- **What is expected**
Rewrite the records from the line containing "You are a GUI" through the line containing "pyautogui.click(x=52, y=33)", including both of those lines and the requests. Multiply each click coordinate in the answers by 2.05 and round it to a whole number, with halves rounded up, but leave every other number unchanged, and omit the pictures.

- **Dataset extract**
————

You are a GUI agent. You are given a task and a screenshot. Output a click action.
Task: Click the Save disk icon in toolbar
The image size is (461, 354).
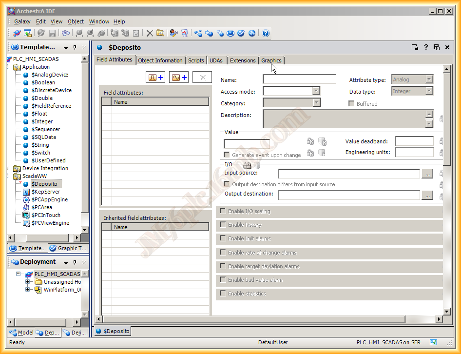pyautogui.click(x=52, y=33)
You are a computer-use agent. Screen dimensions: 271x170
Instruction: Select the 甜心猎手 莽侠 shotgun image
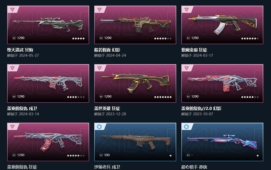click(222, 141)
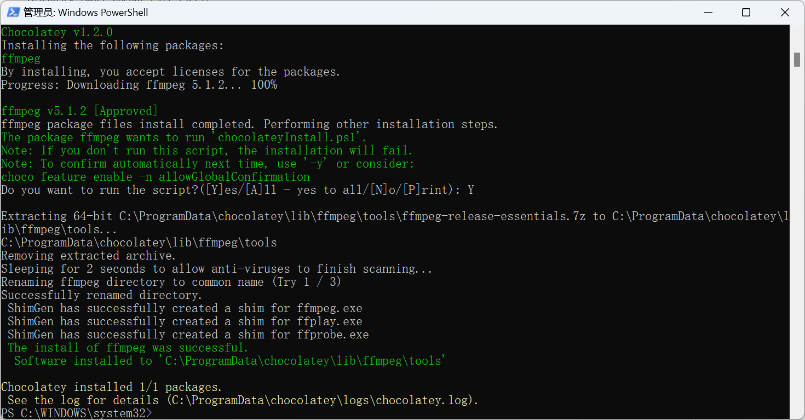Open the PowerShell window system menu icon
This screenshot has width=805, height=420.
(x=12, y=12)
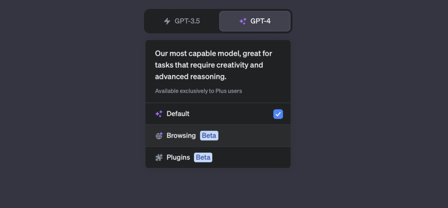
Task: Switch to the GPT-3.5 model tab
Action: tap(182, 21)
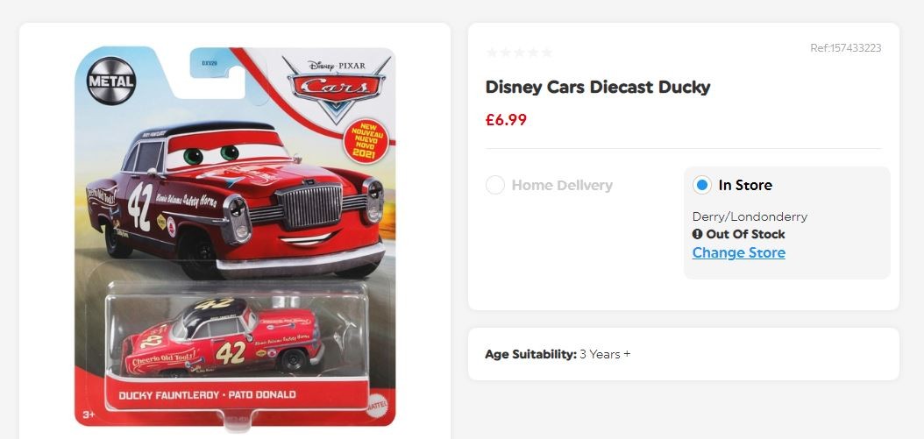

————

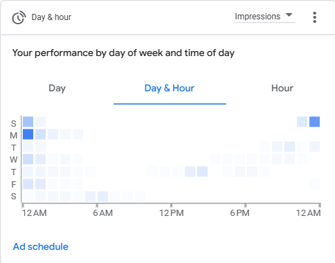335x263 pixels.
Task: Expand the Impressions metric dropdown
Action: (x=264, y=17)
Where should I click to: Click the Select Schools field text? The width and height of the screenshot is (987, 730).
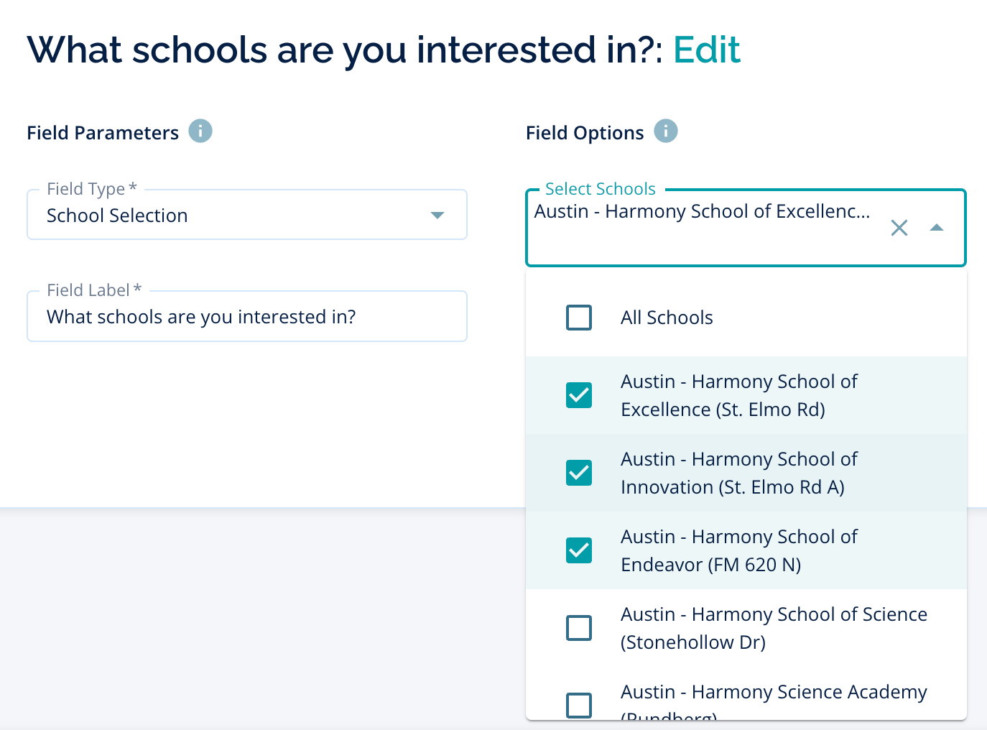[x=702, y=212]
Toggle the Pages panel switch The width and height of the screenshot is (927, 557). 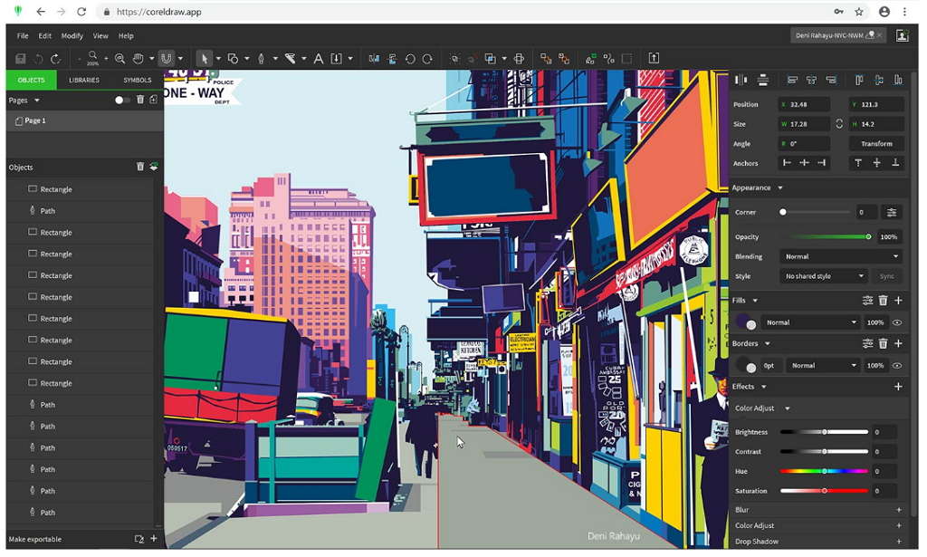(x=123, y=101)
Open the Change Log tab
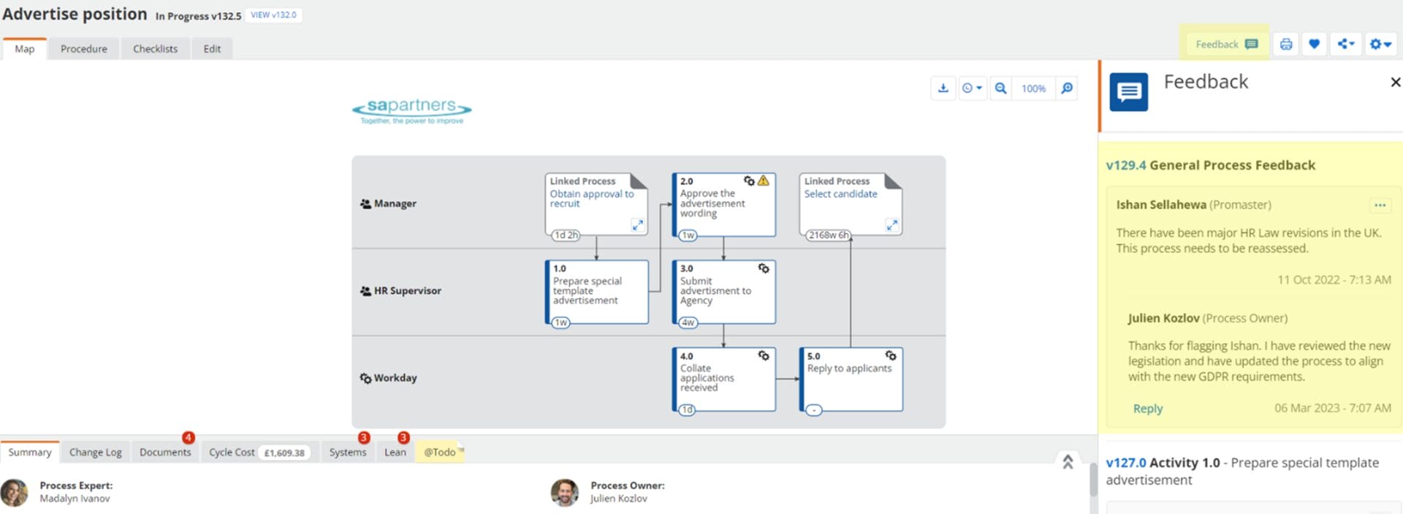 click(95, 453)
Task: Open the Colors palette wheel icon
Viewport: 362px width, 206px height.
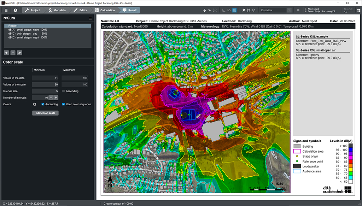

————

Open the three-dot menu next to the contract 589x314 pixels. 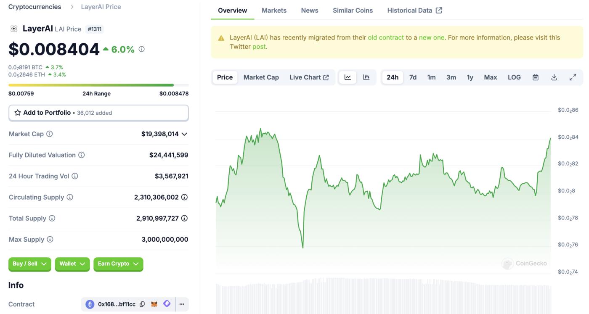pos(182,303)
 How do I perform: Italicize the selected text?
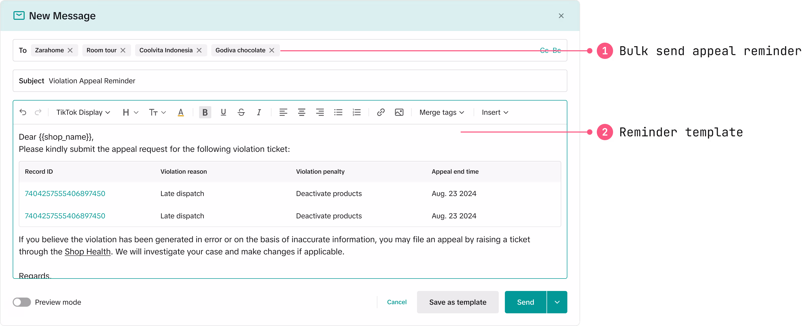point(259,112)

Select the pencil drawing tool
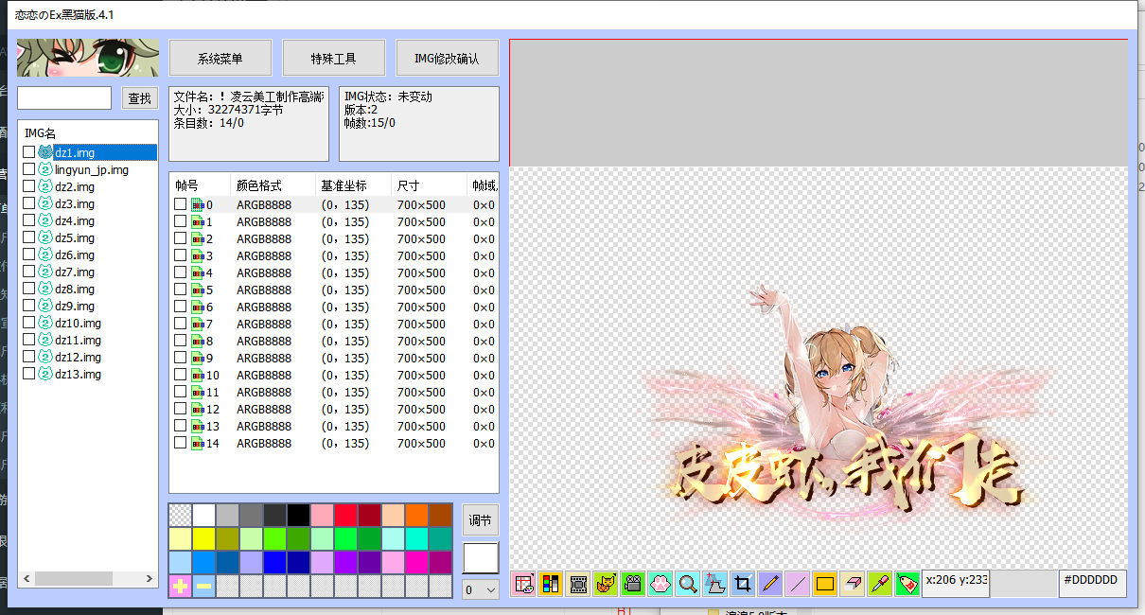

————

- **Solution for this problem**
You are a GUI agent. You are given a task and a screenshot. Output a click action.
Task: Click the Save disk icon in toolbar
The image size is (461, 354).
pyautogui.click(x=107, y=68)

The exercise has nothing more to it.